SoftPerfect is a decent little firewall. No application control, but you set it and forget it. It is not a service though, so you rely on it startng from registry or other method. One downfall of SoftPerfect is that when you are in rules wizard mode, while you decide to answer a prompt, all other network activities are halted until you respond. But, one nice thing about it is that you can install it, and simple turn off the 'auto start' feature. Now you have a firewall lying around that is sort of 'on demand' without hooks into everything. I used to have it installed just for testing purposes and only started it when I needed it.

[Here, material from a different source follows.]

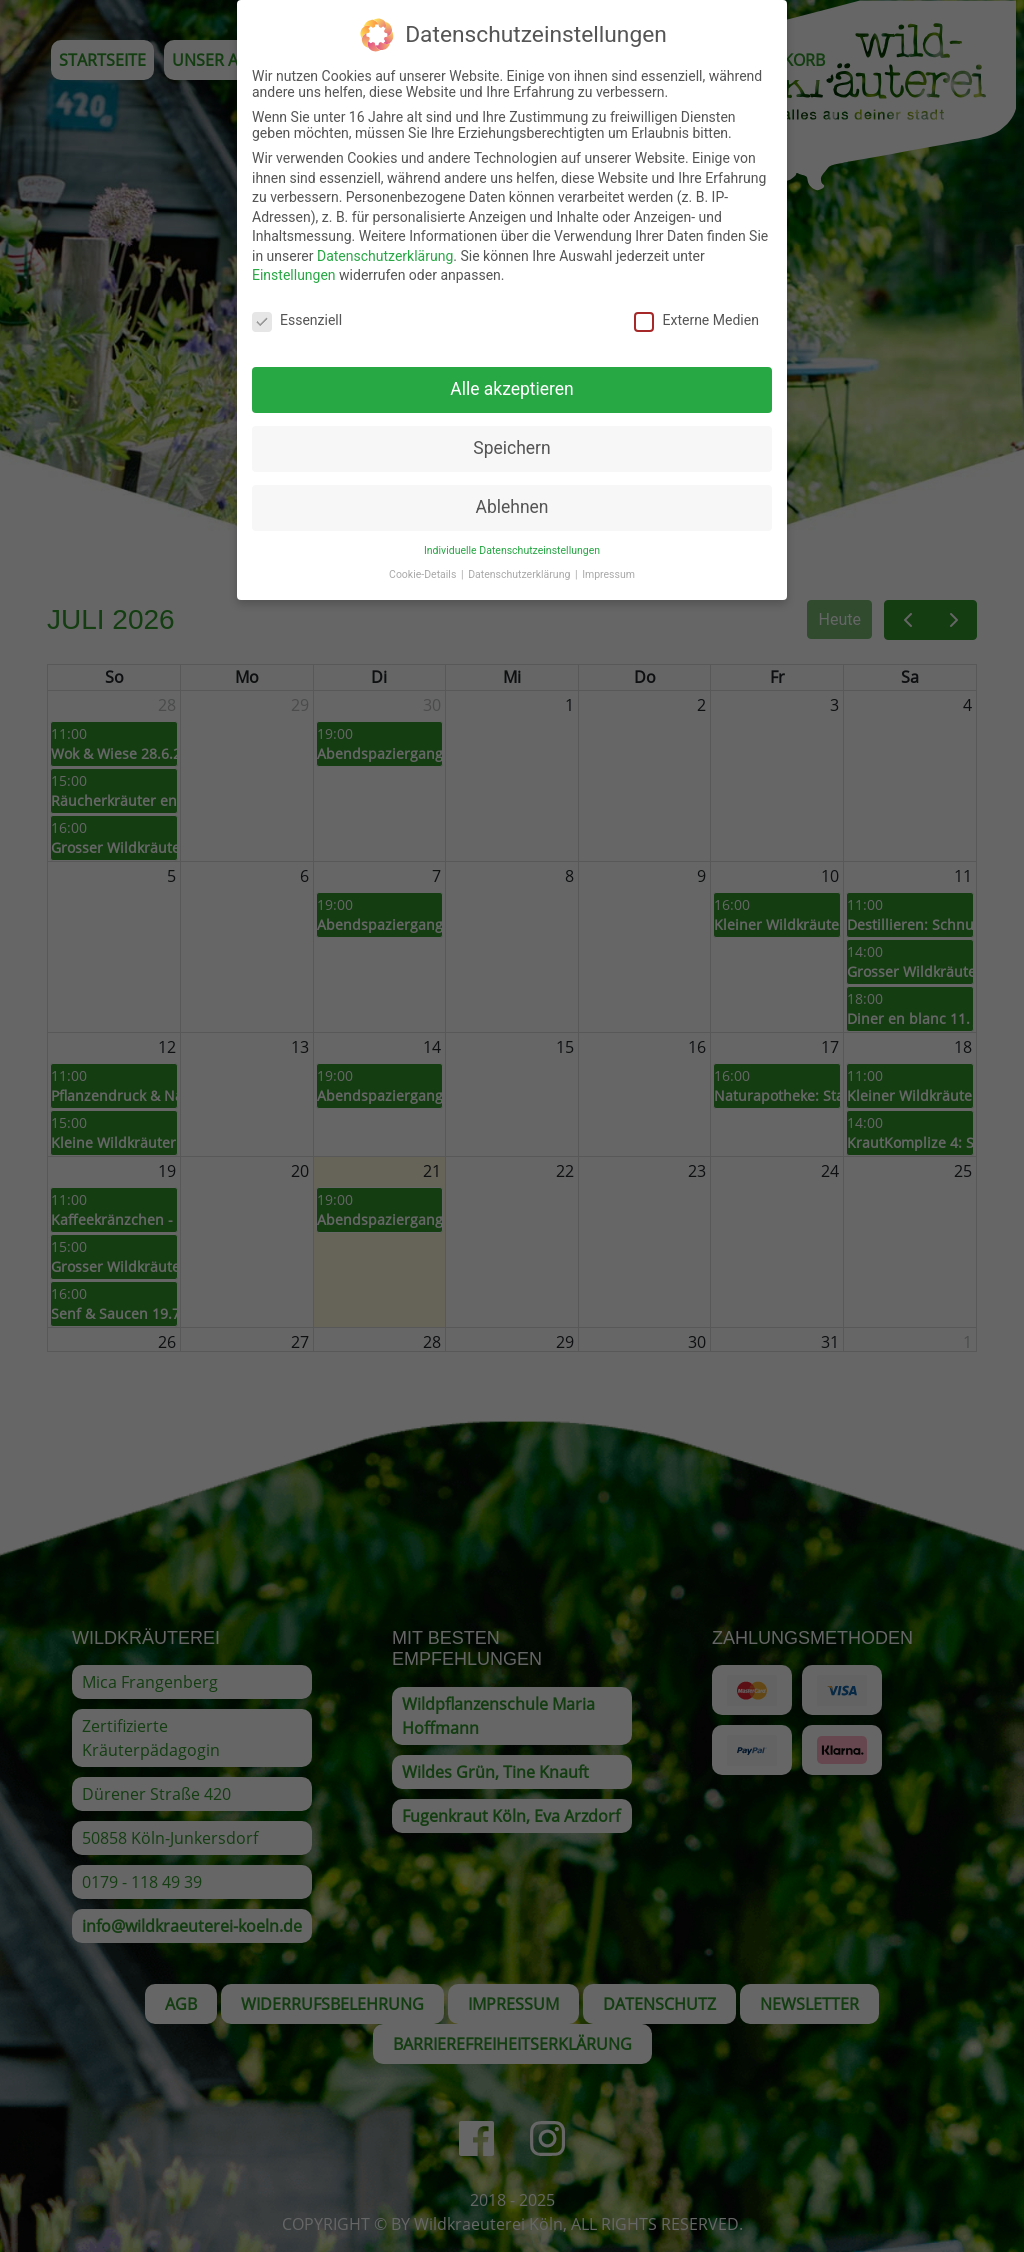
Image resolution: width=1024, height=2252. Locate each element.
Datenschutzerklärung (385, 248)
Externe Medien (696, 312)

LnS is pretty good, although I don't really like the GUI on it much. Kerio is not bad either, but again, I did not care for the GUI. Ghostwall, it is ok I suppose. It is light. I tend though to use firewalls that make it easy for me to navigate it and make rules. I personally think most people either consciously or subconsciously make their choise based off the same criteria. Some firewalls can be made air-tight, but one might go wacko trying to set it up to do that.

Windows firewall is probably the lightest on resources and the easiest to set rules for, if it will suit your needs.

Sul.

 

If you don't need (basic) application control, I would cut the bad habit and enable windows firewall Otherwise go with LnS

 

I would recommend LnS too.

 

Thanks. I ran out of time with the monitor, so I had to go with Ghostwall for the moment because it's the only one I could install over a remote connection without getting blocked out. (Windows Firewall would also have worked, but Ghostwall is supposed to be as light or lighter and better). The computer is a HP desktop with 500 ram and 1.3 GHz CPU. Skype works fine. The computer serves as a 1-app machine right now, but it's on 16h a day and has a 120 GB hard disk that's 80% free so maybe in the future it may become a 2- or 3-app machine. (seems like a waste of electricity to only run it for VOIP).

I first tried this project with a 800 MHz CPU, 256 MB ram Toshiba laptop. With Skype and Kerio 2.1.5 running (and nothing else and later with Kerio off), it couldn't handle the load (skype calls were buggy and quality sucked). fwiw, Skype recommends 1 GHz CPU minimum. However, I did like Kerio and might return to it when I have more time with the monitor to train it.

I only just tried SoftPerfect on a virtual machine, and my first impression is that it might be the best option if configured right, but the configuration appears too complicated.

I used Comodo Internet Security Suite on the HP desktop before (when I had it in active use), and liked that fine, but it asked a lot of questions... I cannot imagine using their firewall in passive mode, plus it's a top-notch firewall whereas for this project I think a second- or third-notch FW with lower resource use would be enough. fwiw, I use Online Armor Free on my primary computer, and that worked fine on the HP desktop too (I switched to Comodo only because I wanted the complete suite at the time), but again OA would be too much for the current job.

As for LnS, I realize it got many recommends and I may give it a spin on my primary computer if/when I become unhappy with OA, but it's not free so that rules it out for the current project... plus the name (Look`n`Stop) makes it sound less than ideal for users lacking a screen.

 

Another vote on Look 'n' Stop Firewall here.

 

I will agree that L`n`S is a very good option, however, I think in this case I would use CHX-i


- Stem

 

Router, Windows firewall and something like CurrPorts and Process Explorer to monitor system and connections.

 

LnS stomps all over ZA in any aspect including its "lightness".

OP LnS has a free counterpart when the 30 day trial runs out. I believe it disables the application filtering and goes based off of the rule set or vice versa. Its one of the two though.